No major incidents of violence were reported today, but at least one Ingush man said he was the victim of a revenge attack earlier this month.
Mogamed Chamkoev is an Ingush who lives in the Ossetian border town of Maiskyj. He told RFE/RL's North Caucasus Service that he was taken from his home and beaten by unknown assailants.
"It happened Saturday in the morning, on the 2nd of October," Chamkoev said. "They came to my place in UAZ jeeps. One was dressed in military clothes, two others in civilian clothes. They told me they wanted to talk with me and took me to the forest. They were beating me and told me to confess that I was guilty for what had happened in Beslan. They beat me very badly. They told me that Beslan is about me personally. I am sure somebody sent them. Somebody called them [on a cell phone] when they were beating me. They asked what to do with me, and the answer was to kill me."

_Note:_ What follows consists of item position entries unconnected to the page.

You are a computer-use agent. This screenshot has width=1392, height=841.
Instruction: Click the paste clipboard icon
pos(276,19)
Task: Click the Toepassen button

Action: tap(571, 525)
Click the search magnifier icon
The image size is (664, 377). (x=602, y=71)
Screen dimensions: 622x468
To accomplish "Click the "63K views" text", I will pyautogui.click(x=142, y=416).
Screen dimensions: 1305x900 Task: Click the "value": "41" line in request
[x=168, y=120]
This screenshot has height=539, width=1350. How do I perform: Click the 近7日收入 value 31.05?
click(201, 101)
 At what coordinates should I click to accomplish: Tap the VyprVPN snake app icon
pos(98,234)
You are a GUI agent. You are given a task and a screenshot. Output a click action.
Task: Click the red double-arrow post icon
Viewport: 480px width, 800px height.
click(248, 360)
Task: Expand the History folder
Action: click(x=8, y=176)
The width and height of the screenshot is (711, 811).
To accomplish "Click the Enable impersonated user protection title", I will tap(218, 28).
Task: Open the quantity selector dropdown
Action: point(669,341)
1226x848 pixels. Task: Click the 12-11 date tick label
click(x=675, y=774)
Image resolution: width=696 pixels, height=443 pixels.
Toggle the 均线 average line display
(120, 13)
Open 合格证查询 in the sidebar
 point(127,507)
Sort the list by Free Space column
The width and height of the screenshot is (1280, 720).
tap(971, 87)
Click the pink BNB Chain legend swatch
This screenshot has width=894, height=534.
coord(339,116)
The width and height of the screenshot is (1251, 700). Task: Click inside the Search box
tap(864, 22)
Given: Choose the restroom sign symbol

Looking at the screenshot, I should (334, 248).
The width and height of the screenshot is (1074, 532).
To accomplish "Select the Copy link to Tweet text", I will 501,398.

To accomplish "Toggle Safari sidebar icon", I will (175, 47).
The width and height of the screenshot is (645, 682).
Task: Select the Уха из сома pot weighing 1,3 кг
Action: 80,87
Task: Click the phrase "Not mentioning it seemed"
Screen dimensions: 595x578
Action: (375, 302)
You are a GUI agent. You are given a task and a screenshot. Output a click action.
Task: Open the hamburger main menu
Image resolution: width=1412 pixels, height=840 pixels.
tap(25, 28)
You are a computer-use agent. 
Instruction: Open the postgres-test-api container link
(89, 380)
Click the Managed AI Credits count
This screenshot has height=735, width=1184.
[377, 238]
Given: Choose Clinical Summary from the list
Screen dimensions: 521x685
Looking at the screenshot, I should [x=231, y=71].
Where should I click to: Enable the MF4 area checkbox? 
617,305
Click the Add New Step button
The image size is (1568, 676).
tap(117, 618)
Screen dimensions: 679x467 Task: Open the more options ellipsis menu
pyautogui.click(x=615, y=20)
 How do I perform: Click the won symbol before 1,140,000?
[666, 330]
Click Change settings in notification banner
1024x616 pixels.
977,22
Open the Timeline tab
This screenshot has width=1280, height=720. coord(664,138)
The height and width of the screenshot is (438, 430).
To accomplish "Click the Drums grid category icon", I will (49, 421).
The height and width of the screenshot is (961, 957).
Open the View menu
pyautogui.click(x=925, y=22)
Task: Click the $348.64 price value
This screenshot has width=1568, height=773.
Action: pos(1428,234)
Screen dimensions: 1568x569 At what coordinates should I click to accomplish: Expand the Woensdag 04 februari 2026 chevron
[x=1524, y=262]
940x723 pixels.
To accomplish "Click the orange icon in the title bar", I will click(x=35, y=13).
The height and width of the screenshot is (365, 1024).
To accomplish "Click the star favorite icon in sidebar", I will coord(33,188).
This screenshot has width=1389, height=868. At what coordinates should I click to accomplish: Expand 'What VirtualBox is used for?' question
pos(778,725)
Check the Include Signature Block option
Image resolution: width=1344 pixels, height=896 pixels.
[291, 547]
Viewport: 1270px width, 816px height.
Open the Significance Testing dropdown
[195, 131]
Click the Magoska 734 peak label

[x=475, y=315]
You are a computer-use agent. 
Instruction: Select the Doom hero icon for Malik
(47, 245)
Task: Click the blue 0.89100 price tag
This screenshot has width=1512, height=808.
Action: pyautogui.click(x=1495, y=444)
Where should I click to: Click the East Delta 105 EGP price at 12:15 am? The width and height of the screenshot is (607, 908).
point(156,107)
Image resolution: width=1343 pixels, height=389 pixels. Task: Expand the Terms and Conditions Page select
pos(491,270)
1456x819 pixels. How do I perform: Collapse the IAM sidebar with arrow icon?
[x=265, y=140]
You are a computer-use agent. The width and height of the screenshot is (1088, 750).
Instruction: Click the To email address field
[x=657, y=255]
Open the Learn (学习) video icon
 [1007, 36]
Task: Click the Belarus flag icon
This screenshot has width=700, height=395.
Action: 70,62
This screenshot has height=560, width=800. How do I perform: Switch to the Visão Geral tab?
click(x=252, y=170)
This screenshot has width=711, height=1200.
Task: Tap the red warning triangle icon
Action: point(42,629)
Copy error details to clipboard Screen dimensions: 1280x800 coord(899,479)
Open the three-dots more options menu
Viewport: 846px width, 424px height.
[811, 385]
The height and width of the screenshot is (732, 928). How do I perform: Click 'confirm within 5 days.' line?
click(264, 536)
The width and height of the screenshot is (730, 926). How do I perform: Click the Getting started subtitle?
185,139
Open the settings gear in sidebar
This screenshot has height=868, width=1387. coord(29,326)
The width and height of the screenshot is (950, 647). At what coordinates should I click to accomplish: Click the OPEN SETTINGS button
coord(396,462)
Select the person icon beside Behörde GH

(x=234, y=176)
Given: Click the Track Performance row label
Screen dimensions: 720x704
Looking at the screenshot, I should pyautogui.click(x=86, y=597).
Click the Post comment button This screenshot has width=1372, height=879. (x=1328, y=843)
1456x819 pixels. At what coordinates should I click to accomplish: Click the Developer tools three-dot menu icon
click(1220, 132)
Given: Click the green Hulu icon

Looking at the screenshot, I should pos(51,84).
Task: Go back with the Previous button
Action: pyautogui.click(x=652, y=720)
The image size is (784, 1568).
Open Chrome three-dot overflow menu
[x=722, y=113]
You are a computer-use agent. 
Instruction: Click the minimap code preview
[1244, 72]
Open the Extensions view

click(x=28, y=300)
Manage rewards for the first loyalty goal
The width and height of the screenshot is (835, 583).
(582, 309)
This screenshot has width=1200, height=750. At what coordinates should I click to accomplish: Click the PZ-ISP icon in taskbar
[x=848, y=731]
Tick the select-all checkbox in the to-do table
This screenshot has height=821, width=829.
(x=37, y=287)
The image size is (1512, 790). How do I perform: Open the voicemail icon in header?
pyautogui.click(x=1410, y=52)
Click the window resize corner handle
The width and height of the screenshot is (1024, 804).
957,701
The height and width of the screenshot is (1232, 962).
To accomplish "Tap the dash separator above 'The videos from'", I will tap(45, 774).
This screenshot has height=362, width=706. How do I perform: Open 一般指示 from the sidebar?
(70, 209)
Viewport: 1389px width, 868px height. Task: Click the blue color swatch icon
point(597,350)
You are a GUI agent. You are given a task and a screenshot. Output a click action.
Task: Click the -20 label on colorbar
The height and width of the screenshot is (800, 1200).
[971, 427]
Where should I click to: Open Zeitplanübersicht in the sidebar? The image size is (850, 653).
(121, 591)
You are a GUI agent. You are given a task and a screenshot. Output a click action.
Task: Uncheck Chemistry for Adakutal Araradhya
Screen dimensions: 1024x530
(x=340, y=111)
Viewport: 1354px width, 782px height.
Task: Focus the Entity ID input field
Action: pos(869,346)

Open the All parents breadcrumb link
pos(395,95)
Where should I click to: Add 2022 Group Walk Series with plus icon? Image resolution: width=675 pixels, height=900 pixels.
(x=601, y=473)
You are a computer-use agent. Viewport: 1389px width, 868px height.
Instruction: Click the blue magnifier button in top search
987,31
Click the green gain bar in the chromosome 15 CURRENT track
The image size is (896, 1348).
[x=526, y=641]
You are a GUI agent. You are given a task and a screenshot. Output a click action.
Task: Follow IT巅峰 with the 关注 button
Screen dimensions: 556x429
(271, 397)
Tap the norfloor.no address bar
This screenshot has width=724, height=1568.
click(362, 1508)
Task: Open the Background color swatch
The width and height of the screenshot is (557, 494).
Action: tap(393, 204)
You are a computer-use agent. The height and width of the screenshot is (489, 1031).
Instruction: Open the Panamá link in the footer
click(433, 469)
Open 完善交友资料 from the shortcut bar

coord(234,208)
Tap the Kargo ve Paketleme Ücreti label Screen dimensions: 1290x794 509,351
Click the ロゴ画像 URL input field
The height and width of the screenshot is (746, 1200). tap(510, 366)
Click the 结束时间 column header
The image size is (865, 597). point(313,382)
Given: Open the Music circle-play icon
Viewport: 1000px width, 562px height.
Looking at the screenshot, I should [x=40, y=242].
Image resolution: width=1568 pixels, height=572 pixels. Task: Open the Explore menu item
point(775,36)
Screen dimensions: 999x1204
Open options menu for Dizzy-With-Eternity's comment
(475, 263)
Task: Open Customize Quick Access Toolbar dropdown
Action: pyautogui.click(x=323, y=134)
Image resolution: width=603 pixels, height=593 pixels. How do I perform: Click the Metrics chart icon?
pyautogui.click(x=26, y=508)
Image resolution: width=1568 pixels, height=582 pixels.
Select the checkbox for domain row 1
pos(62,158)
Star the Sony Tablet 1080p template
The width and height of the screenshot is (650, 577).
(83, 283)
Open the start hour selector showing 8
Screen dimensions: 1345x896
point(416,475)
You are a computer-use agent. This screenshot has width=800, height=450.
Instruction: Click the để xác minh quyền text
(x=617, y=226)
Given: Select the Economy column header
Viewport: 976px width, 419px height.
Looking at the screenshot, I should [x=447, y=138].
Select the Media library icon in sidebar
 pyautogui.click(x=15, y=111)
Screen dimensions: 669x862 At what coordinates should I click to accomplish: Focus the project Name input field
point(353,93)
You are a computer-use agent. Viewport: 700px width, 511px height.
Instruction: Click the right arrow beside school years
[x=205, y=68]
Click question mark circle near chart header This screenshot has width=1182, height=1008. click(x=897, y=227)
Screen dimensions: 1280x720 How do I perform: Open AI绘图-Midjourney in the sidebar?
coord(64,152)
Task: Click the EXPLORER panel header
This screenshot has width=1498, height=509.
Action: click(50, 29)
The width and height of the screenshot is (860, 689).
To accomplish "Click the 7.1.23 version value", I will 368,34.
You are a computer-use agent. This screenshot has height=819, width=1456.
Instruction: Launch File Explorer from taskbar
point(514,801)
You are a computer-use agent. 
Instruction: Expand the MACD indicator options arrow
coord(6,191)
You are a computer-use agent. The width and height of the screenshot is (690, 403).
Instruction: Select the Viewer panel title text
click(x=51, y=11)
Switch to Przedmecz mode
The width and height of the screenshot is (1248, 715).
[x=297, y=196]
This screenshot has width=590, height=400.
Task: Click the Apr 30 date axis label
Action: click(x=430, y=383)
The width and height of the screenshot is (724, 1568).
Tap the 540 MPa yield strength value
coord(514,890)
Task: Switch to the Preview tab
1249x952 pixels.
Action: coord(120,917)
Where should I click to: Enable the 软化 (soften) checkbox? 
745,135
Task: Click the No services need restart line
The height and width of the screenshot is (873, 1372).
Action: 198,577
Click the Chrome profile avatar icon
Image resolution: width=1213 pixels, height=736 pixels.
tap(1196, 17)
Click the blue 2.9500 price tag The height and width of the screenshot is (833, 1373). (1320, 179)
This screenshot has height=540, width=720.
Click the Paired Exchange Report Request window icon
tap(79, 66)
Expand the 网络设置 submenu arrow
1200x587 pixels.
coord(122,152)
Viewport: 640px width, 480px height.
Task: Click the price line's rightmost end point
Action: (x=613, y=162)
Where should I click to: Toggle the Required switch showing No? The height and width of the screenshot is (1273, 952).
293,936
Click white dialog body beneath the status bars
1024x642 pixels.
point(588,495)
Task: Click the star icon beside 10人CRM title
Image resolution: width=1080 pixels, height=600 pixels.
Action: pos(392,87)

Chamkoev said the attackers told him they intend to kill the same number of Ingush as Ossetians who had died in the Beslan siege. Chamkoev said he managed to escape from his assailants. He is recovering in a Nazran hospital from broken ribs and damaged lungs.
Some observers believe more bloodshed is unlikely, however, because people in the region have been shaken by recent events and are exhausted by conflict.
In an interview with RFE/RL's Russian Service, a newspaper journalist in Beslan, Aleksandr Shvedov, said the town is reeling in grief, shock, rage, and disbelief. Dozens of burned bodies from the siege remain unidentified.
"The best word to characterize their [psychological] state is fatigue," Shvedov said. "It is immeasurable fatigue because the pain hasn't left Beslan. I participate in a school committee. Now, like 40 days ago, people continue to come, women in black scarves are coming. They press the scarves to their faces and look through the official lists [of victims] on the walls and seek to find at least some information."
Shvedov said people no longer look for the names of loved ones on these lists but instead are trying to find out if they qualify for compensation from the Russian government.
He said people are fearful of further violence because they know that if ethnic strife begins again, it will be difficult to stop.